----- EXTRACT -----

In Boing Boing I found this interesting article
Over at Kevin Kelly and Gary Wolf's Quantified Self blog ("Tools for knowing your own mind and body") guest blogger Alexandra Carmichael explains how she keeps a record of 40 different things in her life every day, and what she's learned about herself from studying the data.
Daily tracking of 40 things about yourself - Boing Boing - December 15, 2008
Following the comments (I think) led me to a Wall Street Journal article, The New Examined Life (December 8, 2008)
In the first week of January, New York graphic designer Nicholas Felton will boil down everything he did in 2008 into charts, graphs, maps and lists. The 2007 edition of his yearly retrospective notes that he received 13 postcards, lost six games of pool and read 4,736 book pages. He tracked every New York street he walked and sorted the 632 beers he consumed by country of origin.

----- DATASET ENTRIES -----

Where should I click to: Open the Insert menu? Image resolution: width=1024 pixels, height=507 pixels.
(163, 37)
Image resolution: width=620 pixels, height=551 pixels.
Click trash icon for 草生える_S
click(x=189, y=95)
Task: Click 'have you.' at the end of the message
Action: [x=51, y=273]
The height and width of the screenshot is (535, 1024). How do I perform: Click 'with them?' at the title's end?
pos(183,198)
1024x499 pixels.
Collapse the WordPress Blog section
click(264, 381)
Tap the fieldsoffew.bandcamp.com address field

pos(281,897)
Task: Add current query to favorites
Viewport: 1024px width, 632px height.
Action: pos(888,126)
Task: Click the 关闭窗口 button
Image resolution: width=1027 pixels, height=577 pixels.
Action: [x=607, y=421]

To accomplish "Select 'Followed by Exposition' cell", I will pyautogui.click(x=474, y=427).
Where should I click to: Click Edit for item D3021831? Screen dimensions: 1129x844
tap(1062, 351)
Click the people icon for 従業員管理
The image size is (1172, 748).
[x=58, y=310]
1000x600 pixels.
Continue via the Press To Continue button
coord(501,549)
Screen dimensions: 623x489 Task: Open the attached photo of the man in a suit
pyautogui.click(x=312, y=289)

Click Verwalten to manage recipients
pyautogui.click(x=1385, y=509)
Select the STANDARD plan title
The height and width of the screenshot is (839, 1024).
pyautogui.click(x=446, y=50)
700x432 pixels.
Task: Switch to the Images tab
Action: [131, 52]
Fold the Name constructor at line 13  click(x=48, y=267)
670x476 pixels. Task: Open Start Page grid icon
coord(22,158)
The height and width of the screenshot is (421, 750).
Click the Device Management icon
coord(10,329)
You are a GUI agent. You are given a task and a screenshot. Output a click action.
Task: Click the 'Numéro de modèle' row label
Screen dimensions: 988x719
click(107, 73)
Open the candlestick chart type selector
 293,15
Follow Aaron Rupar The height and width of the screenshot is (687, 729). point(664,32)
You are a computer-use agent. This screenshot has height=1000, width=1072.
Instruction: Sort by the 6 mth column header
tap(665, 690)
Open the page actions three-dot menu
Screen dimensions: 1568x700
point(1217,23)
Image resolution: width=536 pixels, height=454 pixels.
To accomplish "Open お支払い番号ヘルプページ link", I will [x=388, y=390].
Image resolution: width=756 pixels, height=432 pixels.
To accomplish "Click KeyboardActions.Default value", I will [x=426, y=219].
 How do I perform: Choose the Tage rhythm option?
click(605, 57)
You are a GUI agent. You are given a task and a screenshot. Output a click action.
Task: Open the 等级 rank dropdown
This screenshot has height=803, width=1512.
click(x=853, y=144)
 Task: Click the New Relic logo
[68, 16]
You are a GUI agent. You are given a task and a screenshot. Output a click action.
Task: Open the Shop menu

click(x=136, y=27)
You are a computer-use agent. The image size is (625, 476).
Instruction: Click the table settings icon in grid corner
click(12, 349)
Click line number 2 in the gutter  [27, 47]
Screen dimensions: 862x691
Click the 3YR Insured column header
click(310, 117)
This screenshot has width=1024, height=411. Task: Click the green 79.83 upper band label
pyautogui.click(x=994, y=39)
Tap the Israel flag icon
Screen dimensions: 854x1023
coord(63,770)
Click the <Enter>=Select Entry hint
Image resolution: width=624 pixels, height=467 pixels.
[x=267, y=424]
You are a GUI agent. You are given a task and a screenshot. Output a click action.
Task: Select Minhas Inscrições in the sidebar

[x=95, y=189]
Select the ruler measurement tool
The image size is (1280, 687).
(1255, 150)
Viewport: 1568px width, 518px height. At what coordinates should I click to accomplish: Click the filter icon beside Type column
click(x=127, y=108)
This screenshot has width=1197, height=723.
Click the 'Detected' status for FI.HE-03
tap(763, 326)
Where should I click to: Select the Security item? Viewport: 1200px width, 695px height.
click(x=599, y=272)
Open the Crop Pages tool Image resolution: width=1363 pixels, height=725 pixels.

-----

#### ASSIGNED TASK 1:
In the extract on self-tracking, how many different things does Alexandra Carmichael record about her life each day?
#### ASSIGNED TASK 2:
Explain how, according to the extract on self-tracking, the writer came to the Wall Street Journal article "The New Examined Life."
#### ASSIGNED TASK 3:
Continue the extract on self-tracking from its final sentence, about Nicholas Felton tracking New York streets and sorting beers by country of origin.

#### ANSWER SPACE 1:
She records 40 different things every day.

#### ANSWER SPACE 2:
The writer reached the article by following the comments on the Boing Boing post about daily tracking of 40 things. The writer adds "I think," which shows some uncertainty about this route.

#### ANSWER SPACE 3:
Apparently he got so much interest in his professionally-presented yearly results that
they have become so popular that he recently launched a Web site with his friend Ryan Case called Daytum, which helps fellow chroniclers track the details of their own experiences.
(Daytum is currently in request-an-account beta.)
This is just part of a much larger trend, I see it with my friends who mountain bike, they use their cycling computers to gather incredible amounts of data which they then chart in various ways and use as part of their training plans to quite literally do data-based tuning of their own bodies. Another example of this is the NikePlus site that supports the iPod+Nike running data system.
"Citizen data" also has huge implications for everything from science, through to mapping (for example, the Open Street Map project), and beyond.
I wonder what it may mean for medicine, science, sports, and other fields if we eventually have hundreds of millions of people gathering and sharing detailed information about themselves and their environment.